Le village slovaque de Vlkolínec, classé au patrimoine mondial de l'UNESCO depuis 1993, est confronté à un conflit entre la préservation de son patrimoine et la tranquillité de ses résidents. Avec seulement 17 habitants et environ 100 000 touristes par an, le village de 45 maisons en bois restées intactes est devenu une destination touristique très prisée.
Anton Sabucha, un retraité de 68 ans, est l'une des voix les plus critiques de cette situation. Dans des déclarations à l'agence France-Presse, il s'est demandé ironiquement si le village ne s'était pas transformé en jardin zoologique, exprimant le désespoir des habitants face à la pression touristique constante.

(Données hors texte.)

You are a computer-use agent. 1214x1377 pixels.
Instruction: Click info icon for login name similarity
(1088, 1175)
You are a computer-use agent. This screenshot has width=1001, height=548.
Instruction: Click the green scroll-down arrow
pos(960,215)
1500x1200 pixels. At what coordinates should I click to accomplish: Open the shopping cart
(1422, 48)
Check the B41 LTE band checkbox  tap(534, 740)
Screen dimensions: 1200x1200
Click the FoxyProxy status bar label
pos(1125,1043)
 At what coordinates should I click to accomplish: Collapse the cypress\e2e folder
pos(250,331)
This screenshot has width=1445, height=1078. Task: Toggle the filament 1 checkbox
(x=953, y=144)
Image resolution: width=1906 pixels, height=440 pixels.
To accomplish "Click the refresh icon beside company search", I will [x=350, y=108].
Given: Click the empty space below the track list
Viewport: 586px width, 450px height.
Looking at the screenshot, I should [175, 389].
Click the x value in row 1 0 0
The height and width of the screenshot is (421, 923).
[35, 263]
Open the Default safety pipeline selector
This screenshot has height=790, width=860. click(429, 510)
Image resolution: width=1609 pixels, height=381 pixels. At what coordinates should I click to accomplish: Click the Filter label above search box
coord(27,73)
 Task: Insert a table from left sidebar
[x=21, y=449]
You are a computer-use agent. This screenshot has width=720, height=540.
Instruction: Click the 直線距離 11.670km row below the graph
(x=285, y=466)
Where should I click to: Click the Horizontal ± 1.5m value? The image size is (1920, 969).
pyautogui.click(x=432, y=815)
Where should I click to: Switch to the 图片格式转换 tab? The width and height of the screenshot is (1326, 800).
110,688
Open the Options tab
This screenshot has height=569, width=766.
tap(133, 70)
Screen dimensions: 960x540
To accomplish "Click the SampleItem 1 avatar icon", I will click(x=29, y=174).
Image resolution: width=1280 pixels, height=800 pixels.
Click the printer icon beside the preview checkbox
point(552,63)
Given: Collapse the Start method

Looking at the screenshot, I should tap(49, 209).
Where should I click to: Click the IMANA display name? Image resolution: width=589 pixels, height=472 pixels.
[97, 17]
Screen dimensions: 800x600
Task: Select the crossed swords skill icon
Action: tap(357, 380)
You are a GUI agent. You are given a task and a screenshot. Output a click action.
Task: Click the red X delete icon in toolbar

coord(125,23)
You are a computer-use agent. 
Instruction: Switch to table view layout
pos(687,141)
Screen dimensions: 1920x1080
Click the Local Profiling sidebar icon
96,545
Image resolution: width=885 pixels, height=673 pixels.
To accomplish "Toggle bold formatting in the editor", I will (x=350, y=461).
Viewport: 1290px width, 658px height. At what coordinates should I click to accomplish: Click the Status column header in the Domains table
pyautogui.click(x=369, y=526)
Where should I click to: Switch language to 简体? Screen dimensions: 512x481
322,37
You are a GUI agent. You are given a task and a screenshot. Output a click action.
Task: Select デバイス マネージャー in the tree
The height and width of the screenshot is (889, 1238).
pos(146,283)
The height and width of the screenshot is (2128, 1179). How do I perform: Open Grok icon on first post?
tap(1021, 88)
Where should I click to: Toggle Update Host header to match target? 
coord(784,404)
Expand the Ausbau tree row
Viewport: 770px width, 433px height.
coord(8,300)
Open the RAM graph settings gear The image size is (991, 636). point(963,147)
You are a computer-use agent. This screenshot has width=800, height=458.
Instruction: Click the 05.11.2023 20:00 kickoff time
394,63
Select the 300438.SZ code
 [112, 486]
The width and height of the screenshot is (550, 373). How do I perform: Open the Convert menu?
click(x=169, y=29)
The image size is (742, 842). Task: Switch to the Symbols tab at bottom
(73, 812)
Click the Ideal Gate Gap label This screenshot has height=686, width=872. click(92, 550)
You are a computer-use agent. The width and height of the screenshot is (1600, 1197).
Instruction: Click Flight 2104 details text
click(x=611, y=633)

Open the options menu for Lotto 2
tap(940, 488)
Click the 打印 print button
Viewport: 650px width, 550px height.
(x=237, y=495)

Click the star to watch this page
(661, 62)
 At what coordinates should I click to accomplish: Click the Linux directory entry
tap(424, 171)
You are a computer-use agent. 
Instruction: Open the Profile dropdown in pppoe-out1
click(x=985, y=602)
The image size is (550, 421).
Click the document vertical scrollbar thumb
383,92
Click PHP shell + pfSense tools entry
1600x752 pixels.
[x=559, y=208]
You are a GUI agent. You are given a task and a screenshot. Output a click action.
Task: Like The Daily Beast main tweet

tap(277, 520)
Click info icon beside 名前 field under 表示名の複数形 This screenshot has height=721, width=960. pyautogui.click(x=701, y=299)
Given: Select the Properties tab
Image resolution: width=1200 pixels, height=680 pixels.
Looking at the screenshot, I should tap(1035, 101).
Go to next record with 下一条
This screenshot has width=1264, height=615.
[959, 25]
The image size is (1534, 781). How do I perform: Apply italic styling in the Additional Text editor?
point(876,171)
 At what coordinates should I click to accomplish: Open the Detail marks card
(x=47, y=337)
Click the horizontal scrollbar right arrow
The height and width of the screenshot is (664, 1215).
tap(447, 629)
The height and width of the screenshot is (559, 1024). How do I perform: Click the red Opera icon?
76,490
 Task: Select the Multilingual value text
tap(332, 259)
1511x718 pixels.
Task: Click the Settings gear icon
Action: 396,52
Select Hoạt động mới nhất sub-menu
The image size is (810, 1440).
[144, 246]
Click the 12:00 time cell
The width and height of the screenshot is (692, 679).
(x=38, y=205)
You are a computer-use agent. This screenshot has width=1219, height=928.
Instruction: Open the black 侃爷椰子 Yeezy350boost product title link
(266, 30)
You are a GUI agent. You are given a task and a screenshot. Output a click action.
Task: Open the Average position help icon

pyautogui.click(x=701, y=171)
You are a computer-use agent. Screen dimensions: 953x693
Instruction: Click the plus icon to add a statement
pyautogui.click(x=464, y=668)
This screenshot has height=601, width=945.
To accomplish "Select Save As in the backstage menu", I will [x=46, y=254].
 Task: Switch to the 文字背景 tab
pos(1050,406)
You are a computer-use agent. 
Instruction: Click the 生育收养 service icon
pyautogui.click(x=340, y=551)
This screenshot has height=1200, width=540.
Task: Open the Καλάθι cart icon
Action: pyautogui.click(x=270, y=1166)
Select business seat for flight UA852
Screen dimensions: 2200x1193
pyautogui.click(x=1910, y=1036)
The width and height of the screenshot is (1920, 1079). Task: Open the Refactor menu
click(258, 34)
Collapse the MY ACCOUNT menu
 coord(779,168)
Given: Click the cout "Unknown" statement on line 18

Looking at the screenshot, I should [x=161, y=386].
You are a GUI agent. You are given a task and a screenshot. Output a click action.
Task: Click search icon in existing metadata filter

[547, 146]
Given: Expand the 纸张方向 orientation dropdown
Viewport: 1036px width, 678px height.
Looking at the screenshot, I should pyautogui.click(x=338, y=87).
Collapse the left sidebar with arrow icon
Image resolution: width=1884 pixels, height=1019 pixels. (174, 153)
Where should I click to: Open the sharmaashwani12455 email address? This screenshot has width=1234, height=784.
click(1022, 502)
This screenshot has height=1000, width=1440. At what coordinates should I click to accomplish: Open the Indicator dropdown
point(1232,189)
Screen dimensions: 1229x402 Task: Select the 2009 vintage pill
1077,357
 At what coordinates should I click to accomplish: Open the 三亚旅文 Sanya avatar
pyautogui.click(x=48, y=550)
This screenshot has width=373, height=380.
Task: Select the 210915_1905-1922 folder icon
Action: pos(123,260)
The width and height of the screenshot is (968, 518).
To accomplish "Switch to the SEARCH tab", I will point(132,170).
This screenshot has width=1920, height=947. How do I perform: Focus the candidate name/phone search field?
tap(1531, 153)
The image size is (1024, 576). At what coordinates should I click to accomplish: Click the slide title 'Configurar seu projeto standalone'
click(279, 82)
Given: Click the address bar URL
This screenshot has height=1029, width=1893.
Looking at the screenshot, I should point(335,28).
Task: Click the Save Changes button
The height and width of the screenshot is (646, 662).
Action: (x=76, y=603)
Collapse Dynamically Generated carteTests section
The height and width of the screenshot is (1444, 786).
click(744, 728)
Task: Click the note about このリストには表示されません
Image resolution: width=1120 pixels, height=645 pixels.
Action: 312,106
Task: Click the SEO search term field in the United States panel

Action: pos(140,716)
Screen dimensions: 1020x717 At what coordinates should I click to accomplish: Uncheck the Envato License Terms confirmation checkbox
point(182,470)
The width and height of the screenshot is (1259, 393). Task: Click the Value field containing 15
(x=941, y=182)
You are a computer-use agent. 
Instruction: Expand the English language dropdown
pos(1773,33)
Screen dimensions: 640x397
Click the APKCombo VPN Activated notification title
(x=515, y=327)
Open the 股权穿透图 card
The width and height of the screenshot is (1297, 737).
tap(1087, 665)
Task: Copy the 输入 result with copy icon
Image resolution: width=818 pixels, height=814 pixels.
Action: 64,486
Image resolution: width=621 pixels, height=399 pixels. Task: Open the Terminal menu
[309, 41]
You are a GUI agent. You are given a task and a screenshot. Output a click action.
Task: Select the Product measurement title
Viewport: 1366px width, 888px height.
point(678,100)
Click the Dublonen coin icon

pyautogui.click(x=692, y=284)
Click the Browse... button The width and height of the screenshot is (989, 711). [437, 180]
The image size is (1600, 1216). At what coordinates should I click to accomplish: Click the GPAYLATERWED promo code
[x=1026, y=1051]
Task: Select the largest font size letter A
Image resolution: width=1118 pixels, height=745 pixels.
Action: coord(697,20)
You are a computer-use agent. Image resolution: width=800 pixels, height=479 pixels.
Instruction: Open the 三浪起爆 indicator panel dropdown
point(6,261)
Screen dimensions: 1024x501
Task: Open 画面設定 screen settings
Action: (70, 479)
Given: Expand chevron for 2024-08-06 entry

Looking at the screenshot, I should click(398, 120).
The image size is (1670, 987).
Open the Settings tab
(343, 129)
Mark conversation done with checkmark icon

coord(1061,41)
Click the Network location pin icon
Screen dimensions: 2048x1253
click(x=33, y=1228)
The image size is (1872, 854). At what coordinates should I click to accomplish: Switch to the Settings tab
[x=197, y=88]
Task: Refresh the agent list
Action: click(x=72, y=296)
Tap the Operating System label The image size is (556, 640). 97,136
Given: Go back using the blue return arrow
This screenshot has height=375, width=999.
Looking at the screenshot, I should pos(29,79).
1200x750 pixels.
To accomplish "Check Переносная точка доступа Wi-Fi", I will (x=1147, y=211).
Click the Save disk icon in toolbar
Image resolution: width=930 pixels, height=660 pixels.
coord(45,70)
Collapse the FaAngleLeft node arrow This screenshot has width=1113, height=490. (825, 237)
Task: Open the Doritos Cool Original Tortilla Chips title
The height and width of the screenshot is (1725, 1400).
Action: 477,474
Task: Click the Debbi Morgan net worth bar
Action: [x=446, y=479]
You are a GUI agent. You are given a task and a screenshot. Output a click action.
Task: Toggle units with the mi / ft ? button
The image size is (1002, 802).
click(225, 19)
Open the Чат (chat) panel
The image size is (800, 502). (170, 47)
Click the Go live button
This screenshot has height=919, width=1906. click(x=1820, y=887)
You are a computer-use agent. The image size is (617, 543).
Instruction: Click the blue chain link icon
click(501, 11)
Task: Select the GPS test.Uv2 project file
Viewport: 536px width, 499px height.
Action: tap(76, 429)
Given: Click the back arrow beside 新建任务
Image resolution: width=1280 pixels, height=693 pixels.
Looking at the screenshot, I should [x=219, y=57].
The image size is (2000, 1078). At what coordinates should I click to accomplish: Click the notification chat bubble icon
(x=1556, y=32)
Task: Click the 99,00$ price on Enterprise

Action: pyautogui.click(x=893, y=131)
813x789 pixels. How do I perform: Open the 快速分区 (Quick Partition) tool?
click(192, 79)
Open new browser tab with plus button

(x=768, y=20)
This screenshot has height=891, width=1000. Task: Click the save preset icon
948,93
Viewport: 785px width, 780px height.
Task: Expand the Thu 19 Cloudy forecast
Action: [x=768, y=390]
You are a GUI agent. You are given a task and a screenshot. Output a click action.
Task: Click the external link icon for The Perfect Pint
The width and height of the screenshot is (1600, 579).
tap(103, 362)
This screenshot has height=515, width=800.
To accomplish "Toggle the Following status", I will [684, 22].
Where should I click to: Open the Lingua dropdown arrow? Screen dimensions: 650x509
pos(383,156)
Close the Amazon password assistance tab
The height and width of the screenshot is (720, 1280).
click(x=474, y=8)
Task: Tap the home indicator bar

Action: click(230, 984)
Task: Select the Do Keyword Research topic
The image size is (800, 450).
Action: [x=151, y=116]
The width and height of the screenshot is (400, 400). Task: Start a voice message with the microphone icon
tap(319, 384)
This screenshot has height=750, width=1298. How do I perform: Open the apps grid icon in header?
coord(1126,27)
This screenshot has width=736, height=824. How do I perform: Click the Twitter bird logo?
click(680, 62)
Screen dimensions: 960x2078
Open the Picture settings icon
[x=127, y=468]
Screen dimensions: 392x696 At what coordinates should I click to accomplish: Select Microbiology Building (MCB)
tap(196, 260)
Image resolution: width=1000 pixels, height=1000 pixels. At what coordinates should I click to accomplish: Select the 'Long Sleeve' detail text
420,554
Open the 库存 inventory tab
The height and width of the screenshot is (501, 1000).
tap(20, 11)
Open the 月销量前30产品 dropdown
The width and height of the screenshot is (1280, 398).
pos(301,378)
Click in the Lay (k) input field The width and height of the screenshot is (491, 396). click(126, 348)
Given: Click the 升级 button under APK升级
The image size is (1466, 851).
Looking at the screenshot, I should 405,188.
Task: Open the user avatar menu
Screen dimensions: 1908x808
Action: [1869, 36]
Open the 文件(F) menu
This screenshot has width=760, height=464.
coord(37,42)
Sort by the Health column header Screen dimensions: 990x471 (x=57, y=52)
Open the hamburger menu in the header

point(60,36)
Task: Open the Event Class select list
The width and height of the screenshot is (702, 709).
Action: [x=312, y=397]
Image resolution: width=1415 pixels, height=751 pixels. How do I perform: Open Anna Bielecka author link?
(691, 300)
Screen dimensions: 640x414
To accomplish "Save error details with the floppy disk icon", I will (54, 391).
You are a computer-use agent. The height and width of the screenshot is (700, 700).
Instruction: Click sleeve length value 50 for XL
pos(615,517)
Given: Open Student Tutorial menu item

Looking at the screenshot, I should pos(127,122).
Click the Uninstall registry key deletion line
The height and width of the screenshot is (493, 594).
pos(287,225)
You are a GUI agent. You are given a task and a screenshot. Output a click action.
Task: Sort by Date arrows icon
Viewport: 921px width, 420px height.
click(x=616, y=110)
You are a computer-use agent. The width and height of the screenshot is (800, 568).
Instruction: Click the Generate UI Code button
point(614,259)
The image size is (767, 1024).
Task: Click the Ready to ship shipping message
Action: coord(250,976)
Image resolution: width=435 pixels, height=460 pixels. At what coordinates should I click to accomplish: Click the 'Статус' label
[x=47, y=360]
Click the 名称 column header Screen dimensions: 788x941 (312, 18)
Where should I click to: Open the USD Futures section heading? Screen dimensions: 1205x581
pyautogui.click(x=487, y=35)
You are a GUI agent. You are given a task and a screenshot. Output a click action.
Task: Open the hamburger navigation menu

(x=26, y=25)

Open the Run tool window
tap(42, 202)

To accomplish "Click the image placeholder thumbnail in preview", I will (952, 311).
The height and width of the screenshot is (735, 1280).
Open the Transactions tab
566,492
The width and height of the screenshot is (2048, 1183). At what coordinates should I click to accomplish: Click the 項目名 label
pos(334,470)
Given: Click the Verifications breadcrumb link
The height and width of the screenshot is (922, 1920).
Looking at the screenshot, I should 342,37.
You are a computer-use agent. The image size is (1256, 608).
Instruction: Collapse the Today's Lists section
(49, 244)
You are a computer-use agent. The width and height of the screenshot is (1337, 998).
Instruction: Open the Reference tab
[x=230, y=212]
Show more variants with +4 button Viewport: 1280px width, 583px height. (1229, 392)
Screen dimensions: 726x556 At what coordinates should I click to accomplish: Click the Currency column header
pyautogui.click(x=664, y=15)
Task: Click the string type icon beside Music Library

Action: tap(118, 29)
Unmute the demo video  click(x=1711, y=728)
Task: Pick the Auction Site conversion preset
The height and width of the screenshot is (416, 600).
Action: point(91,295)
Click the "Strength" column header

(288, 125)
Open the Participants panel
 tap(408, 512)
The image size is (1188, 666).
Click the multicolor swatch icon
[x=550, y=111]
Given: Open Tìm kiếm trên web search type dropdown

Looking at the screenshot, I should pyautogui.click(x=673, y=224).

Les résidents manifestent leur mécontentement à travers des panneaux affichés sur les propriétés, avec des messages tels que « Propriété privée », « Entrée interdite » et « Photographie interdite ». Ces inscriptions reflètent la frustration d'une communauté qui se sent envahie dans sa vie quotidienne.
Le principal problème, selon les habitants, tient au fait que les touristes circulent librement partout, regardant dans les maisons tous les jours. Le village, qui a vécu pendant des siècles isolé dans les montagnes de Slovaquie, voit maintenant son label UNESCO transformé de motif de célébration en fardeau pour ceux qui y vivent.